宇和地方のみならず、南予全域の人々の暮らしであったり、祭であったり、伝統行事であったりが紹介されています。
「あぁ、こんなの爺ちゃん家にあった」「こんなの婆ちゃん使ってた」なんてのが展示されてます。してみると、子供の頃、何気に目にしていた物使っていた物が、今では民具になってしまうんですね。普通に使っていたガス炊飯器や足踏み式ミシン、真空管ラジオなんかは、今じゃ立派な歴史資料ですよ。そのうち、今使っているテレビやパソコンなども、そうなって行くんでしょうね。ワープロや16ビットマシンは、立派な歴史資料ですよ。

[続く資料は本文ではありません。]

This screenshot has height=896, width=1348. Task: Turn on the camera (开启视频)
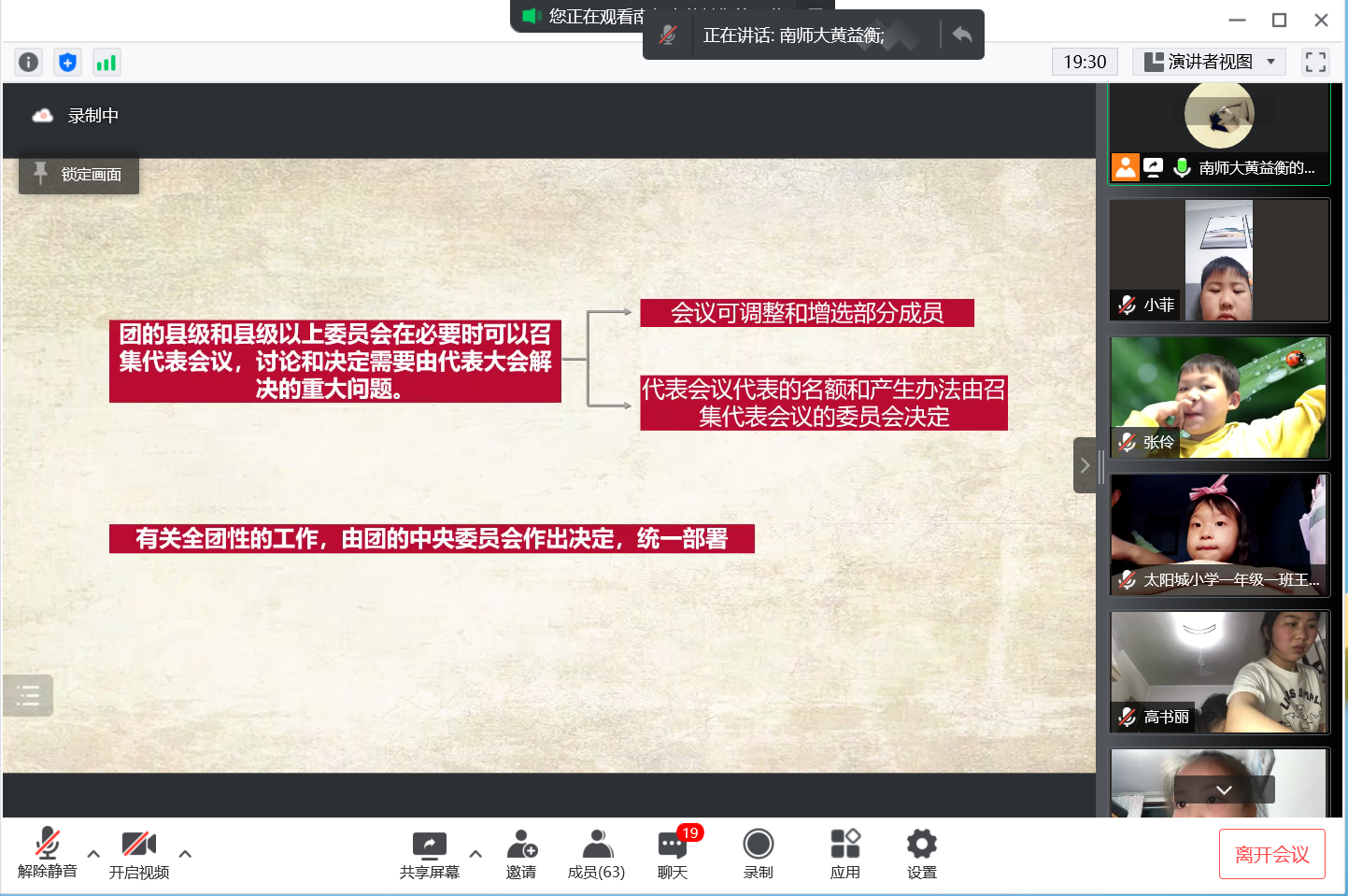139,853
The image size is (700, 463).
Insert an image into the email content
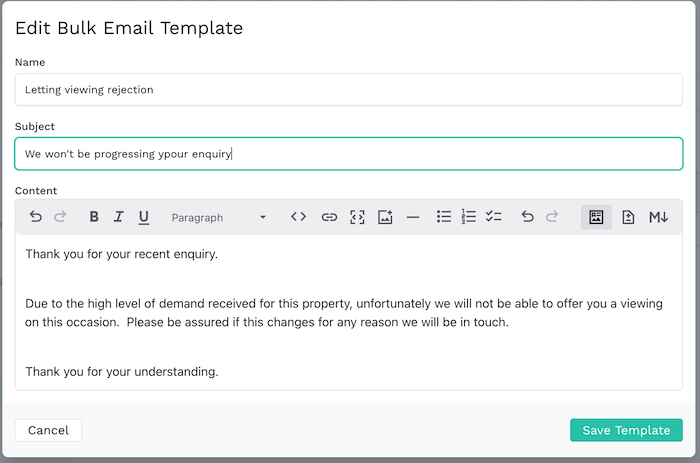tap(385, 217)
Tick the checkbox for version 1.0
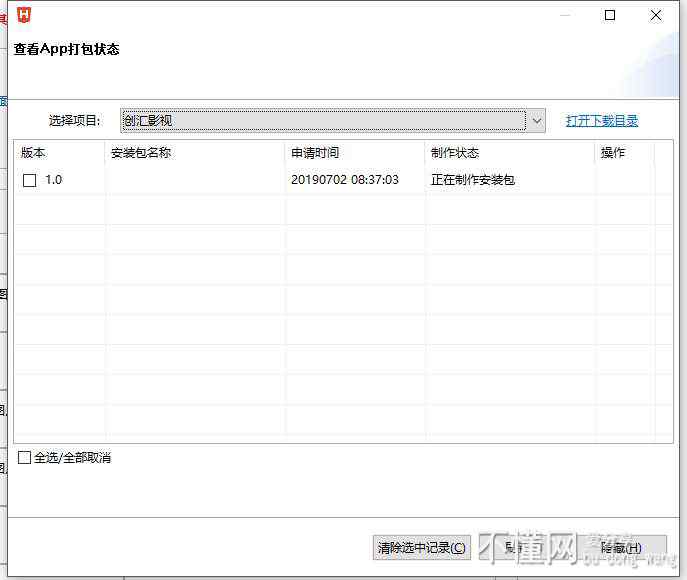Image resolution: width=687 pixels, height=580 pixels. tap(30, 180)
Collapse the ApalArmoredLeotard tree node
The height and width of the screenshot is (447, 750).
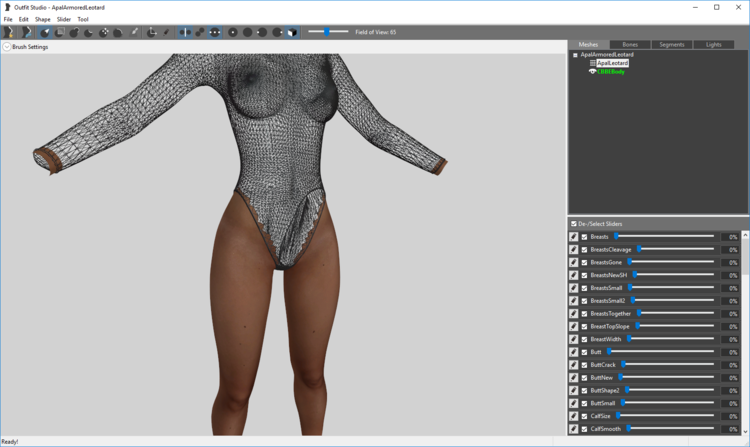[x=575, y=55]
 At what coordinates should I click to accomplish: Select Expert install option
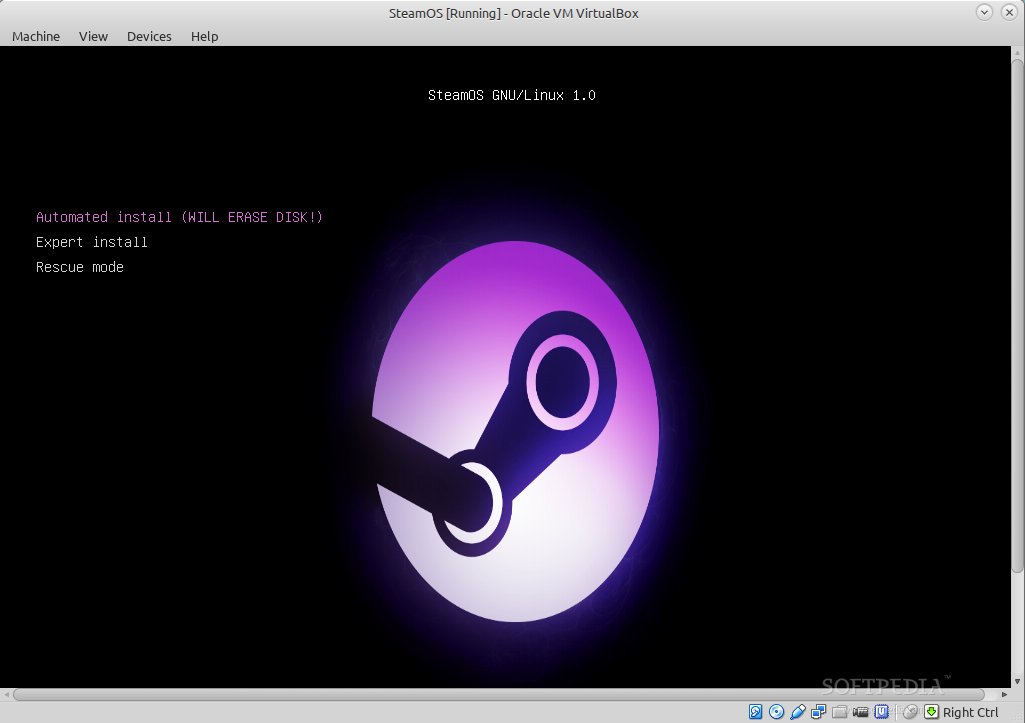click(x=91, y=242)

ベータのビデオデッキも歴史資料? 失礼な! ウチじゃまだまだ現役バリバリですよ!!

画像昔ながらの街並の突き当たり、先哲記念館を左に折れて、小高い山を10分ほど登って行くと、その中腹に愛媛県歴史文化博物館があります。
小高い山を10分ほど……10分でもしんどいです。素直に駅からバスかタクシーを利用した方がいいでしょう。

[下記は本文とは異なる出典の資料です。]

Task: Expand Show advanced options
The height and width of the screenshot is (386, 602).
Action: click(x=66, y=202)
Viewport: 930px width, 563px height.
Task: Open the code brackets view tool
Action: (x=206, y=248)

歴史博物館ですから、当然、船頭気分か?先土器文化の時代から順に辿って行く訳です。狩猟生活から稲作へと変化を遂げる弥生時代、藤原純友の乱に始まる律令制の崩壊、武士の台頭、村上水軍を軸とする伊予水軍の活躍、長曽我部一族や秀吉による四国平定、徳川幕藩体制などなど。それらを4ブロックに分け、膨大な資料とともに紹介して行く訳ですが、僕が興味あるのはそこじゃない。すべて抜けた最後のブロック――
出たぁ! 坊ちゃん電車やぁ!!
実際に松山市内を走っていた路面電車が展示され、順路沿いには、昭和初期の松山大街道の街並が再現されているのです。薬屋あり、写真館あり、大衆食堂あり。写真のような駄菓子屋で友達と日が暮れるまで遊んでた子供の頃を思い出しましたよ――もうちょっと近代的だったかな?
先へ進むと、昭和30~40年代の一般家庭風景が再現されてます。家庭にテレビや冷蔵庫が普及し始めた頃で、「○○ちゃん家、こんな感じだったよな」と思うようなジオラマ。昔懐かしい車なんかも置いてあります。
時間さえ許せば、このまま何時間でもいたいような気分。
今はっきりわかりました。僕を明治村とかに連れてかないで下さい。多分、開館から閉館まで居続けます。テコでも動きません。何なら、そのまま泊まってくかも(笑)


さぁさぁ。もう腹六分目って感じですけど(笑)、ここだけにいる訳にはいきません。次の目的地、大洲へと向かいましょう。
今から間に合う列車は……12時2分かぁ。